The high risk allele frequency of the associated IL7RA variant meant that our analysis based on stratifying according to this locus had only limited power. It was thus not surprising that no novel finding emerged. The HLA stratified data was more interesting. There were 2,584/6,870 individuals with at least one risk allele (“A” allele for rs3135388) (IMSGC 2007). The Armitage trend test for those individuals without a risk allele showed IL7 had more significant p-values than in the overall dataset. For those individuals with the risk allele (at least one copy), SNPs in the flanking region of SOCS1 yielded the most significant p-values for the Armitage trend test (Table V). However, a test of heterogeneity was only significant for the SNPs in IL7 (p-values=0.03-0.04).
Through our analysis of the genes implicated as part of the IL7R pathway, we identified two novel gene regions, IL7 and SOCS1, replicated these in an independent dataset, and have highly significant overall results. Finding association with the biologically relevant ligand (IL7) of IL7R indicates that the known biological activity of these genes is relevant to MS, as opposed to some perhaps as yet unknown pleiotropic effect of these genes. The IL7/IL7R complex along with IL2RG is vital for the development, maturation, and survival of T cells, which is theorized to be where the breakdown in the body's immune response occurs. This breakdown could, therefore, play a role in the adverse autoimmunity found in MS patients (Goverman 2009).
Interestingly, SOCS1 is located on chromosome 16 slightly downstream from a recently confirmed MS susceptibility locus, CLEC16A. After examining the linkage disequilibrium (LD) architecture of this region, SOCS1 and CLEC16A appear to be two independent MS disease loci (the r2 values between the CLEC16A SNP (rs7184083) and the most significant SNPs in the SOCS1 region are 0.057 (rs1640923) and 0.049 (rs12922733)). The LD block containing CLEC16A is separated from the more proximal LD block that contains the SOCS1 gene region that contains our significant SNPs. Having an associated SNP in the flanking region of a gene involved in suppression of cytokine signaling (i.e. SOCS1 functions as a suppressor of cytokine signaling) suggests that this flanking region could be a regulatory element. Having multiple associated genes in close proximity may suggest that these genes could be co-regulated. These observations warrant further investigation of this region via functional studies.
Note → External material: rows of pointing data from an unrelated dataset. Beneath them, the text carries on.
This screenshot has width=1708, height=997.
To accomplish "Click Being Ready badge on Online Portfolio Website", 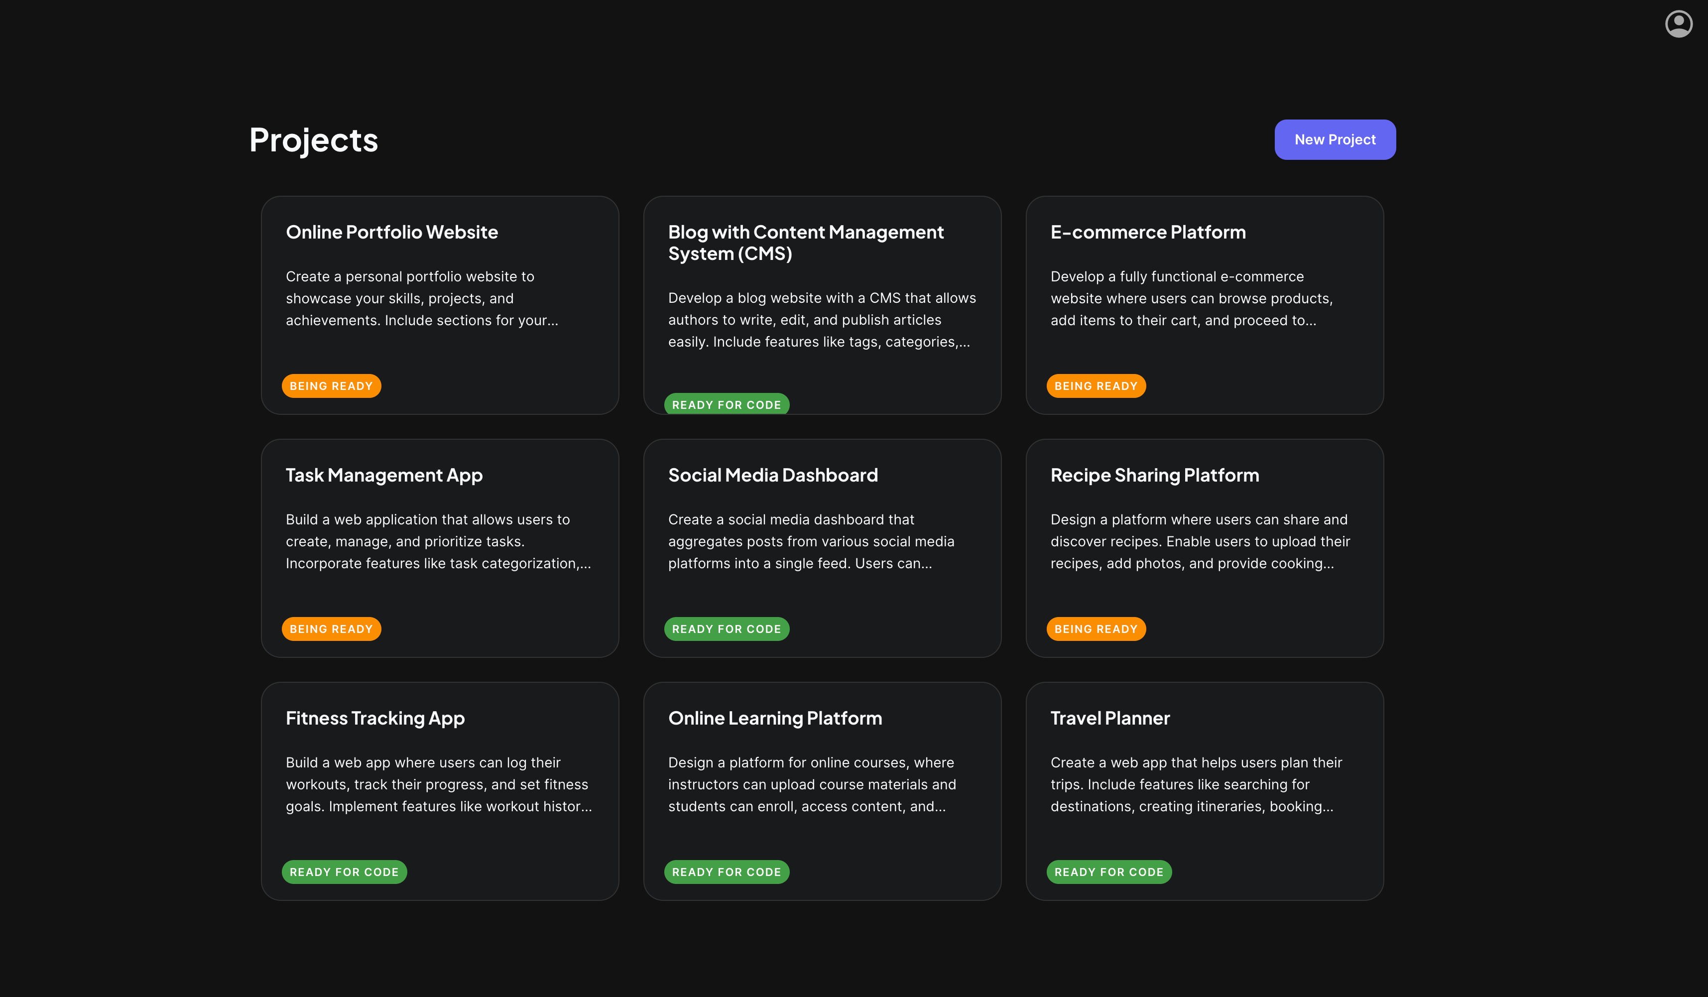I will (x=331, y=386).
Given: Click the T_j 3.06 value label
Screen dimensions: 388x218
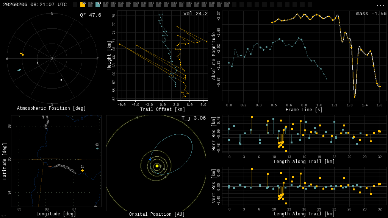Looking at the screenshot, I should 193,118.
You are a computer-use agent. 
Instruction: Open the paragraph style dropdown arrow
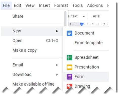[84, 16]
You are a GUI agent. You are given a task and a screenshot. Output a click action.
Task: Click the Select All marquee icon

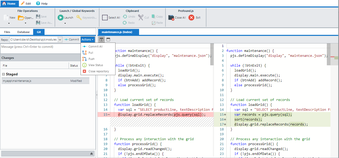click(105, 17)
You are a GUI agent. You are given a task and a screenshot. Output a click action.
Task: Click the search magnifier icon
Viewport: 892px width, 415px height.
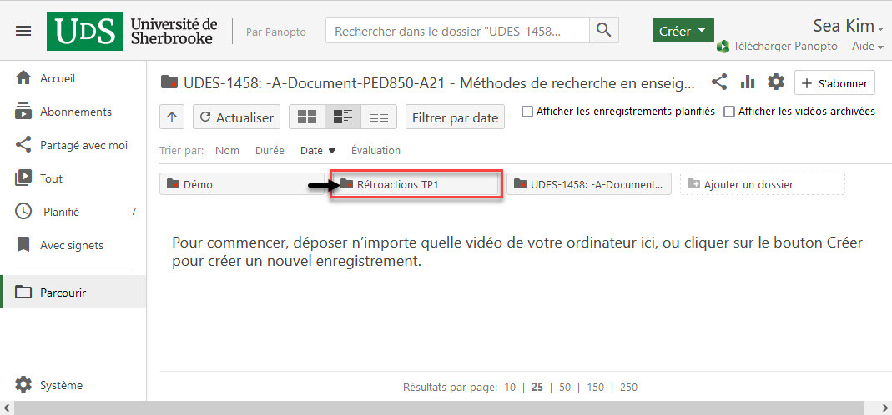(604, 31)
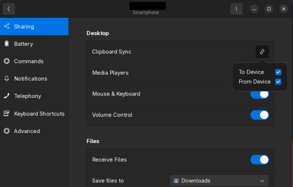Image resolution: width=293 pixels, height=187 pixels.
Task: Open the three-dot menu in header
Action: coord(236,9)
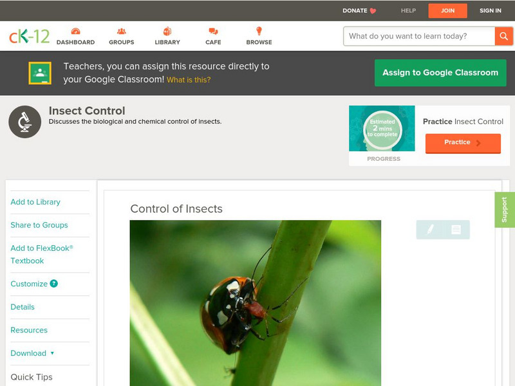Screen dimensions: 515x386
Task: Click the Assign to Google Classroom button
Action: click(x=440, y=73)
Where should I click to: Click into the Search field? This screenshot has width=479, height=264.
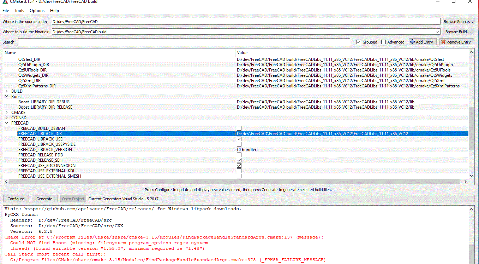[x=184, y=42]
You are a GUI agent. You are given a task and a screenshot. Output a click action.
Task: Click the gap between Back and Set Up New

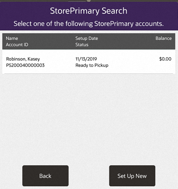pyautogui.click(x=89, y=176)
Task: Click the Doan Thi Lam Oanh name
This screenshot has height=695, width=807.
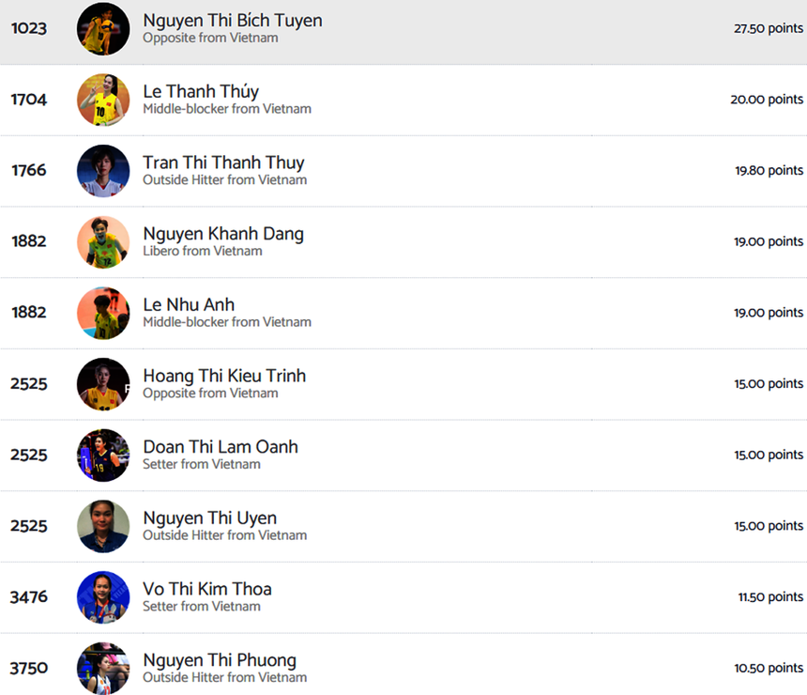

We also identified three additional strong candidate genes that have biological relevance to the etiology of MS, including Protein kinase C epsilon (PRKCE), B-cell lymphoma 2 (BCL2), and tyrosine kinase 2 (Tyk2). PRKCE is involved in neuron channel activation and apoptosis. BCL2 is involved in activation of apoptosis. Tyk2 transmits cytokine signals by phosphorylating receptor subunits (Jiang et al. 2005; Shirai, Adachi, and Saito 2008). Through independent efforts, we have already identified Tyk2 as a susceptibility gene in MS. Its re-emergence here thus provides a valuable positive control and further support for the importance of Tyk2 (Ban et al. 2009).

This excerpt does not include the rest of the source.